What is wanted is the line holding "Instruction: Open the View menu" and every later line through the end of the entries, set down exactly.

**Excerpted data**
--- --- ---

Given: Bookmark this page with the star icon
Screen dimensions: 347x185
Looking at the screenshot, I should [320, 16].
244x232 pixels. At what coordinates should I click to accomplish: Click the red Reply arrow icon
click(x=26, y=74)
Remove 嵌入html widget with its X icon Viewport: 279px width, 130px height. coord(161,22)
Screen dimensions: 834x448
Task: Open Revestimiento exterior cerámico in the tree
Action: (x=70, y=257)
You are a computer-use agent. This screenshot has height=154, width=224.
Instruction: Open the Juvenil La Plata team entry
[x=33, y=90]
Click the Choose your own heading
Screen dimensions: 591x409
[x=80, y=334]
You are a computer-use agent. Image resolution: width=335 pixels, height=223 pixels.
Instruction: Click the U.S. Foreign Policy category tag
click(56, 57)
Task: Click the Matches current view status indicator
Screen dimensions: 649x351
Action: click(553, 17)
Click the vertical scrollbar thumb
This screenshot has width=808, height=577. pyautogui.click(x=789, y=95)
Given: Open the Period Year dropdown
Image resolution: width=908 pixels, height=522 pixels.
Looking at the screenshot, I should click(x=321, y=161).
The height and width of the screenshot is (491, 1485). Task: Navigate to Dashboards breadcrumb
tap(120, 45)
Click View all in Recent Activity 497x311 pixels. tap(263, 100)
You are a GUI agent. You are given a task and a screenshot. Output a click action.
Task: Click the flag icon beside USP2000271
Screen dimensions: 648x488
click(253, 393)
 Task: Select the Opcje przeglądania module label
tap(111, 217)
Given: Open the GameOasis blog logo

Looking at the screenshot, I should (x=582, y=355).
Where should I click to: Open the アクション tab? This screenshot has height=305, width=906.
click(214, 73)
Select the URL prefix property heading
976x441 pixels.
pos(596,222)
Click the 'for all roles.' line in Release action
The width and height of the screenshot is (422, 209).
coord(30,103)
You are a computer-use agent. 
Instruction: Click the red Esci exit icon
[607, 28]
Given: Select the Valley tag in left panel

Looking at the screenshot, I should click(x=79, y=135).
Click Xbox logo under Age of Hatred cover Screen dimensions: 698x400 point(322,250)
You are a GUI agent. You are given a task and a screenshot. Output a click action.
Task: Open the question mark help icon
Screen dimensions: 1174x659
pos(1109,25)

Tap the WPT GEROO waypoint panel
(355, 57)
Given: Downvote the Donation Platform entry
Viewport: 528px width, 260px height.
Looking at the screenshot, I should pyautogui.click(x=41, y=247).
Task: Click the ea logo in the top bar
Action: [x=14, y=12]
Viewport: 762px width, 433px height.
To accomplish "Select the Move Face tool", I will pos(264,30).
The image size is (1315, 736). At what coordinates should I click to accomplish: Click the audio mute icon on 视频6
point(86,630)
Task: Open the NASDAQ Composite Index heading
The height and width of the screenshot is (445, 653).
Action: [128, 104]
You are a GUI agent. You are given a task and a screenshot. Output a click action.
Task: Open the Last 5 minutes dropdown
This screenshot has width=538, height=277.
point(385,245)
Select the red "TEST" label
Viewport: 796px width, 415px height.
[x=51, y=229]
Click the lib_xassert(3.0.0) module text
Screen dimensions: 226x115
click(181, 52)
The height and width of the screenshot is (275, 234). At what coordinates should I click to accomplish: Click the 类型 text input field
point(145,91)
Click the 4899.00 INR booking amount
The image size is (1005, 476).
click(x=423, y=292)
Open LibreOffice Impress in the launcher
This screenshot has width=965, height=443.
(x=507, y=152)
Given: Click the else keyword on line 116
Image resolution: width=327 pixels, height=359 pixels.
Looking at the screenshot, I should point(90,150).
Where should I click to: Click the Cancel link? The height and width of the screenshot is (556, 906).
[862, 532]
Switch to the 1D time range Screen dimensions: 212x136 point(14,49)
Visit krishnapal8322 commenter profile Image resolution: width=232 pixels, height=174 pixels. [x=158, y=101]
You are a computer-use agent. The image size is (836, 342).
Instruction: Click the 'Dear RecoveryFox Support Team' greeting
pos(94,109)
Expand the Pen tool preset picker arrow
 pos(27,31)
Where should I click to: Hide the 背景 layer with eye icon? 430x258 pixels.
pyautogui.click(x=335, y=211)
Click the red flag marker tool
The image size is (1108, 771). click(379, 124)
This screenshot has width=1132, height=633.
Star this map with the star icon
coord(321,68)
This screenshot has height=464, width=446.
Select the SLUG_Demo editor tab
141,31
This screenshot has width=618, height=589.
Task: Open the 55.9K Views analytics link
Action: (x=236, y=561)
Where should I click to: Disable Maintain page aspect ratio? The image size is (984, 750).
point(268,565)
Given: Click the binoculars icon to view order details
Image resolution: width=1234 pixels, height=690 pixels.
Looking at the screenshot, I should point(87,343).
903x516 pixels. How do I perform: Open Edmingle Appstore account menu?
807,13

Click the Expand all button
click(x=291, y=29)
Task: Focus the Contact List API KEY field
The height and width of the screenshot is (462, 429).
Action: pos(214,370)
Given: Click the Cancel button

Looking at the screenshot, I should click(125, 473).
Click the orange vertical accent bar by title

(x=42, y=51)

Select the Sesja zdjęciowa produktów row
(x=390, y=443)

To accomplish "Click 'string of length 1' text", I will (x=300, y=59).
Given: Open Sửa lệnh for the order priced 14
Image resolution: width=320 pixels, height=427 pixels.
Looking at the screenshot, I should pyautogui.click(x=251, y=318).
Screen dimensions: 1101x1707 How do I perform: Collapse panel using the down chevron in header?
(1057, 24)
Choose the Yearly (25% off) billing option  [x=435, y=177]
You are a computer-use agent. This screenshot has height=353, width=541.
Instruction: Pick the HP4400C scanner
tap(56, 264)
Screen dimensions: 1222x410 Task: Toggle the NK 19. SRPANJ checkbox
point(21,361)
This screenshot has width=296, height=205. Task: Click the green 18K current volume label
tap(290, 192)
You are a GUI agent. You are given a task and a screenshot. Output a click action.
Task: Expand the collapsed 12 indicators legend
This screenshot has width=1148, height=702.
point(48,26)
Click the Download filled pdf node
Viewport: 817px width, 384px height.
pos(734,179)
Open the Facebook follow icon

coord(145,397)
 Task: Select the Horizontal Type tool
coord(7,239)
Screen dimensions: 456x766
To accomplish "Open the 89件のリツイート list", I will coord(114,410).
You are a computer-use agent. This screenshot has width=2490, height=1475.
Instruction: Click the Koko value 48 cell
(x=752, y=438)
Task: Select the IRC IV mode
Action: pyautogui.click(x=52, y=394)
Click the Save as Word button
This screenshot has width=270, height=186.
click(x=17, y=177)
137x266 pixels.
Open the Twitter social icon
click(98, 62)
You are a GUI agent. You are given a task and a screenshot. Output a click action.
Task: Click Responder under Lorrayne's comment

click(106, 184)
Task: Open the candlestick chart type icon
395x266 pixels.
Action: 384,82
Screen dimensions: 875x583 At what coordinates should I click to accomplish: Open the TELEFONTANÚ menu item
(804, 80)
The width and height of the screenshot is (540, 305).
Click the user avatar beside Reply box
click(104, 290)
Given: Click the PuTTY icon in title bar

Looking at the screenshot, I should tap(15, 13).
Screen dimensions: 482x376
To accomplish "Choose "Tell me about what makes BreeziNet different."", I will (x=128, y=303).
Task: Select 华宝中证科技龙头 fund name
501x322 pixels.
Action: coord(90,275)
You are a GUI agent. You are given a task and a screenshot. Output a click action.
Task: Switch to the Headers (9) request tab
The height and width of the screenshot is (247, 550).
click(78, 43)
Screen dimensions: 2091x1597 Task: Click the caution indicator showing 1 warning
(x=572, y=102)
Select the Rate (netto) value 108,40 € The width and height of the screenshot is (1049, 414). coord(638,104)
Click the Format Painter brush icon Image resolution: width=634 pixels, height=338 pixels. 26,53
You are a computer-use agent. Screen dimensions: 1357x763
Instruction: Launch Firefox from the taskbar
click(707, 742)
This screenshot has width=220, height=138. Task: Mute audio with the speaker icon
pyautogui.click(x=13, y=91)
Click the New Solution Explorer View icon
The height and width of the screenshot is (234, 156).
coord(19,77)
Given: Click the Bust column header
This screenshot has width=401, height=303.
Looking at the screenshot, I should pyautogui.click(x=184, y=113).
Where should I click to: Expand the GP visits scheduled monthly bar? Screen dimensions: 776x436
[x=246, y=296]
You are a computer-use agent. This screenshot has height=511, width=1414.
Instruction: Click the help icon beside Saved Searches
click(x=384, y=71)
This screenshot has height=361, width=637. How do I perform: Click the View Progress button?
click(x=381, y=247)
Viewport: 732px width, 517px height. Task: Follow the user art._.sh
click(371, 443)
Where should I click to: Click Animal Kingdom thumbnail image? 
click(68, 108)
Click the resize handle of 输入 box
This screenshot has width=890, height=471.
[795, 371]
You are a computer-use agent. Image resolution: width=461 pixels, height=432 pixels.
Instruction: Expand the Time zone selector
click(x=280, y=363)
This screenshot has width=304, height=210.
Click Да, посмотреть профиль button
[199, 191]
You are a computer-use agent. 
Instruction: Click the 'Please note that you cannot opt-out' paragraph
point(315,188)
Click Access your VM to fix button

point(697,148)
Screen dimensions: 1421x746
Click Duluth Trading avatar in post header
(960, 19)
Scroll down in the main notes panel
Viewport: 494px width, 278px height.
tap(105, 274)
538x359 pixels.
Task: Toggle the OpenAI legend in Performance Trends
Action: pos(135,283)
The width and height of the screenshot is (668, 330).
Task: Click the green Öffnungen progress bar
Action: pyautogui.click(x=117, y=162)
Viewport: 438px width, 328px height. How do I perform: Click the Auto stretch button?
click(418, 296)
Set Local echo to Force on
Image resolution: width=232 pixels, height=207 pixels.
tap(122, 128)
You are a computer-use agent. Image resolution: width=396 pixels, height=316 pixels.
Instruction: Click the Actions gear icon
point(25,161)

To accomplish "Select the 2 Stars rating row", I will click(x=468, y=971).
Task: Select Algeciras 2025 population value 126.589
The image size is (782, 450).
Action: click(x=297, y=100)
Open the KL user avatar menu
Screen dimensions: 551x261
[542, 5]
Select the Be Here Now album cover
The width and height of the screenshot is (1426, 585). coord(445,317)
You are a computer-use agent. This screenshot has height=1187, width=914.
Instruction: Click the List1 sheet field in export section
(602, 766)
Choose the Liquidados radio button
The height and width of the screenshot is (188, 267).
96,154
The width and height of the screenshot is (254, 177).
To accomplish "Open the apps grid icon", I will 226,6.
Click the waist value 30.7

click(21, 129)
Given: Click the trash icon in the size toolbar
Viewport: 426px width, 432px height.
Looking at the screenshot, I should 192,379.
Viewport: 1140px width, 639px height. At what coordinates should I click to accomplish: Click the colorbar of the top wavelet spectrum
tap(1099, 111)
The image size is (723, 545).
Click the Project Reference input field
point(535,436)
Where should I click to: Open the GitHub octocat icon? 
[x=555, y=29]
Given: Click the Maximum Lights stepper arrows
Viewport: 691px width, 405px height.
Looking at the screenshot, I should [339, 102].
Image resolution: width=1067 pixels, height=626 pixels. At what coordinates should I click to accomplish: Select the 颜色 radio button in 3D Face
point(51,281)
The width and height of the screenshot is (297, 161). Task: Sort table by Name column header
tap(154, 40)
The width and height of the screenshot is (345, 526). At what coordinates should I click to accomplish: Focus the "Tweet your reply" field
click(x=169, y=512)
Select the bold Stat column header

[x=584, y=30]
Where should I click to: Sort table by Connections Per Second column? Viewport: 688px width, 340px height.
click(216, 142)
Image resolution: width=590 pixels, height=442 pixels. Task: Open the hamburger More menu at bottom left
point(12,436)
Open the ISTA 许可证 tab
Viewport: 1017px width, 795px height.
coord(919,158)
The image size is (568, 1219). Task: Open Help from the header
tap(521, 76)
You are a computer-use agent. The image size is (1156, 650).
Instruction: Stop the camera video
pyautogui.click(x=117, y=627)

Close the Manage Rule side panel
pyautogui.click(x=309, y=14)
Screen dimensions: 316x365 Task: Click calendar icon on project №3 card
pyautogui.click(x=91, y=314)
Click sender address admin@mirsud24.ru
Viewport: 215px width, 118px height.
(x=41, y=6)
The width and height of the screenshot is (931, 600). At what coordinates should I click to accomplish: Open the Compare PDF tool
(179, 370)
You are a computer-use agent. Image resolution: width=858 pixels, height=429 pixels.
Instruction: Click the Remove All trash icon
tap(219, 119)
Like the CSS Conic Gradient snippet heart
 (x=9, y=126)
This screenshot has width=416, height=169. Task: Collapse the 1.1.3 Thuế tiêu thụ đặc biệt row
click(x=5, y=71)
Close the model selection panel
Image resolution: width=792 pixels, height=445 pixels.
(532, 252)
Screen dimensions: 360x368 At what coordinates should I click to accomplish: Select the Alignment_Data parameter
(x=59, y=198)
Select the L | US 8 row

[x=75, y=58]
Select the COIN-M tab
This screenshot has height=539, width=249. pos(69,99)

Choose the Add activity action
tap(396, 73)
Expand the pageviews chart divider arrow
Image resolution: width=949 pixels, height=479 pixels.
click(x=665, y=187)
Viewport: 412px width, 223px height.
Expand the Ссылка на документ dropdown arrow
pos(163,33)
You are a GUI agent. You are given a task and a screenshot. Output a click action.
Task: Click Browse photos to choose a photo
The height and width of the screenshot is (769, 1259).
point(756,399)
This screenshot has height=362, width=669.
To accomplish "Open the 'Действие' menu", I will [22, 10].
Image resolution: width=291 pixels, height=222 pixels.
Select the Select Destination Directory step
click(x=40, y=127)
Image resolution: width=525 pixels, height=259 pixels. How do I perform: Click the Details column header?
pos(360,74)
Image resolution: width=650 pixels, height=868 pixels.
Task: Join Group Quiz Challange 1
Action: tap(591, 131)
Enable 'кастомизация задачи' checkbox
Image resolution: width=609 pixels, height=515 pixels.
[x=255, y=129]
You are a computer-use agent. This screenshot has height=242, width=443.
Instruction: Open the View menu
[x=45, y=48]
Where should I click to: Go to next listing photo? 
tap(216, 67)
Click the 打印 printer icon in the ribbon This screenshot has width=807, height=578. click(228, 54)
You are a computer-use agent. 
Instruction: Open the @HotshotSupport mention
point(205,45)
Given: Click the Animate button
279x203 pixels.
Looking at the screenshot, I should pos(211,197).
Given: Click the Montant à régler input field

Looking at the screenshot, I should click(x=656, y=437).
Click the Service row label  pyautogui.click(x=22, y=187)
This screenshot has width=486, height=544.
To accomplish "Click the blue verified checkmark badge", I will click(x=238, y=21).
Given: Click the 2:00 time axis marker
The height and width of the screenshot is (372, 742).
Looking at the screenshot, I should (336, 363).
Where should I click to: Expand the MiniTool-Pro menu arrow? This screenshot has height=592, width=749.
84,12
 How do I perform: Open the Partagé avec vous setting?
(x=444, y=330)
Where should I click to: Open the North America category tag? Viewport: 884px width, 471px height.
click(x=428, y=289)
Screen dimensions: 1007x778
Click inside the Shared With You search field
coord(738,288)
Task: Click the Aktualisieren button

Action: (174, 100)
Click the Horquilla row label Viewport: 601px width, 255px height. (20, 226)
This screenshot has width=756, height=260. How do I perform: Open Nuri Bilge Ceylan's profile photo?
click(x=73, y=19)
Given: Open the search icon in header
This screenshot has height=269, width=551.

--- --- ---

**Written reply**
Instruction: Open the View menu
[x=45, y=48]
Where should I click to: Go to next listing photo? 
tap(216, 67)
Click the 打印 printer icon in the ribbon This screenshot has width=807, height=578. click(228, 54)
You are a computer-use agent. 
Instruction: Open the @HotshotSupport mention
point(205,45)
Given: Click the Animate button
279x203 pixels.
Looking at the screenshot, I should pos(211,197).
Given: Click the Montant à régler input field

Looking at the screenshot, I should click(x=656, y=437).
Click the Service row label  pyautogui.click(x=22, y=187)
This screenshot has width=486, height=544.
To accomplish "Click the blue verified checkmark badge", I will click(x=238, y=21).
Given: Click the 2:00 time axis marker
The height and width of the screenshot is (372, 742).
Looking at the screenshot, I should (336, 363).
Where should I click to: Expand the MiniTool-Pro menu arrow? This screenshot has height=592, width=749.
84,12
 How do I perform: Open the Partagé avec vous setting?
(x=444, y=330)
Where should I click to: Open the North America category tag? Viewport: 884px width, 471px height.
click(x=428, y=289)
Screen dimensions: 1007x778
Click inside the Shared With You search field
coord(738,288)
Task: Click the Aktualisieren button

Action: (174, 100)
Click the Horquilla row label Viewport: 601px width, 255px height. (20, 226)
This screenshot has width=756, height=260. How do I perform: Open Nuri Bilge Ceylan's profile photo?
click(x=73, y=19)
Given: Open the search icon in header
This screenshot has height=269, width=551.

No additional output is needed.